The task - The records that follow are to be repeated exactly, with no pictures carried over.

○ ○ ○

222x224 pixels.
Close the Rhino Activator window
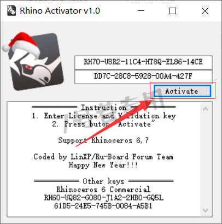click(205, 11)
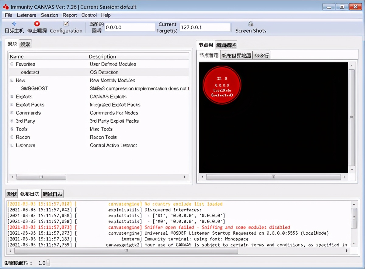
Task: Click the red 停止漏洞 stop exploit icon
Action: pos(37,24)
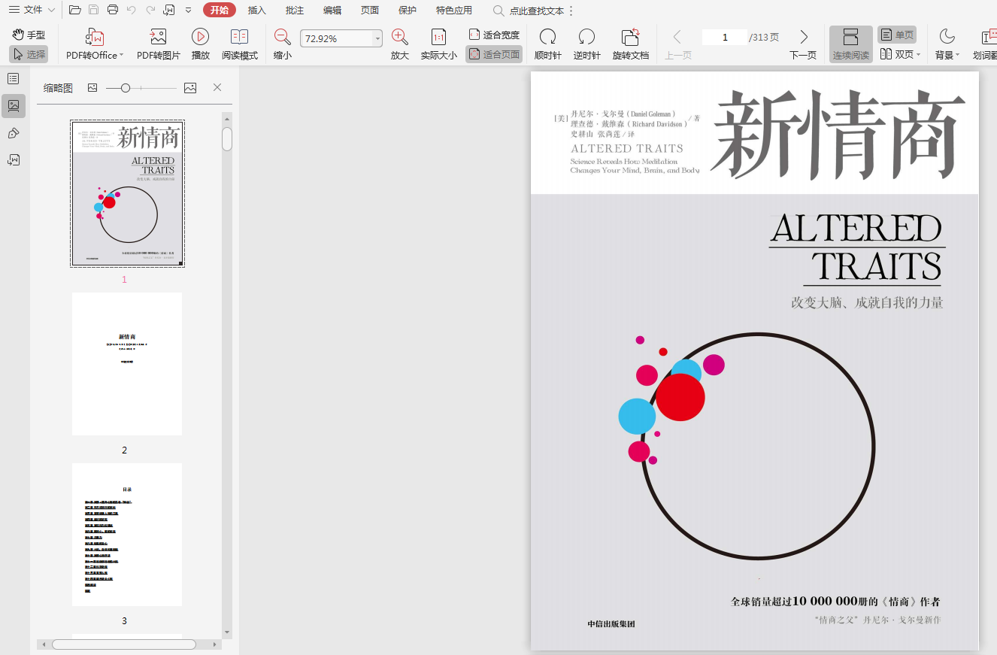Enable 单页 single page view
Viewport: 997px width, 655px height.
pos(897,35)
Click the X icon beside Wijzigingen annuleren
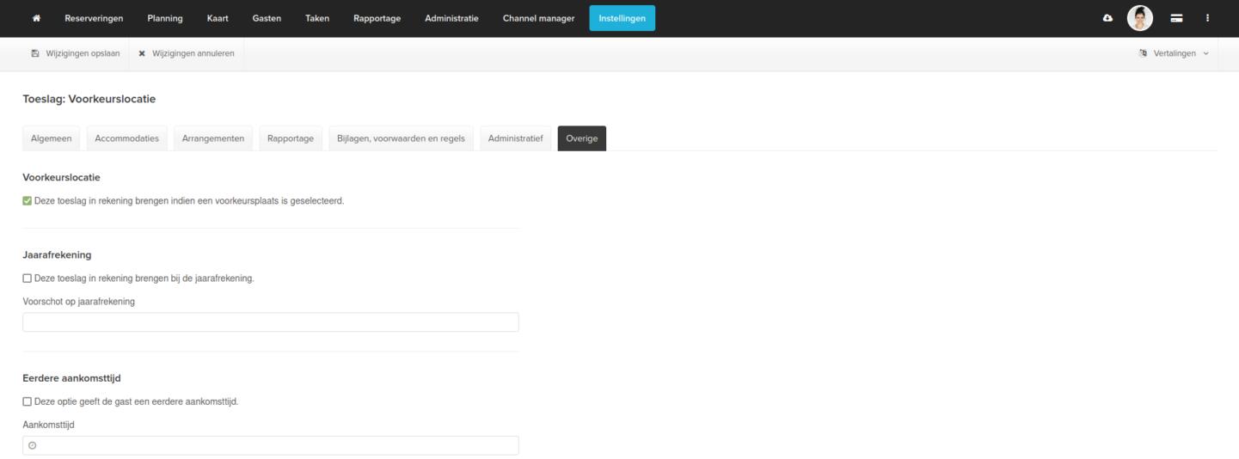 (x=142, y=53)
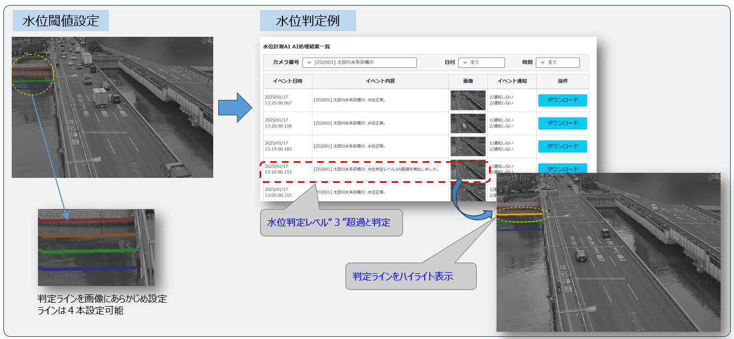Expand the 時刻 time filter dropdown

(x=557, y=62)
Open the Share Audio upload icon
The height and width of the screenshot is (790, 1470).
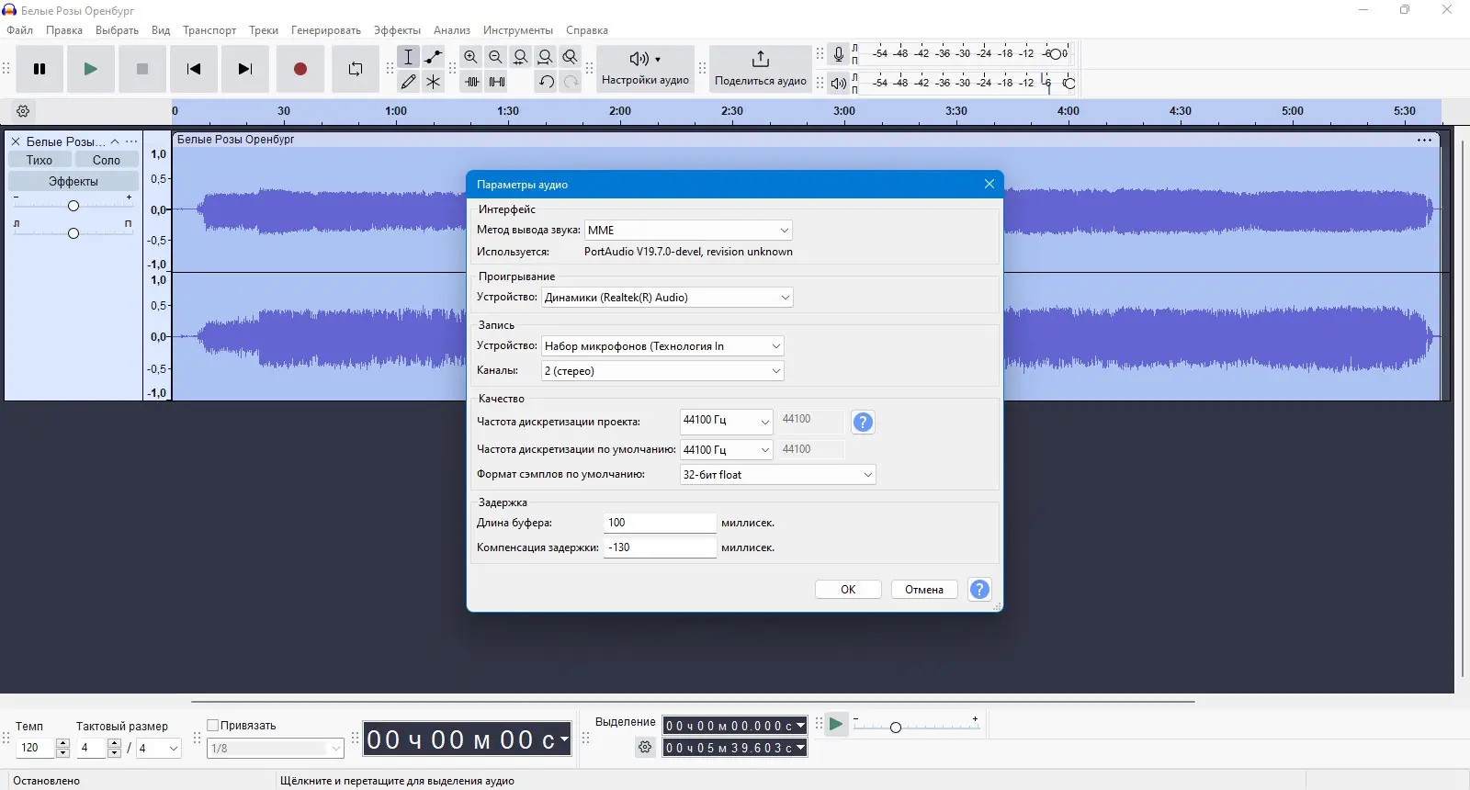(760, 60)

○ ○ ○

Output of the exercise -
222x224 pixels.
Close the Rhino Activator window
click(205, 11)
Task: Click the red 停止漏洞 stop exploit icon
Action: pos(37,24)
Enable 单页 single page view
Viewport: 997px width, 655px height.
pos(897,35)
Click the X icon beside Wijzigingen annuleren
 (x=142, y=53)
Expand the 時刻 time filter dropdown

(x=557, y=62)
Open the Share Audio upload icon
The height and width of the screenshot is (790, 1470).
(760, 60)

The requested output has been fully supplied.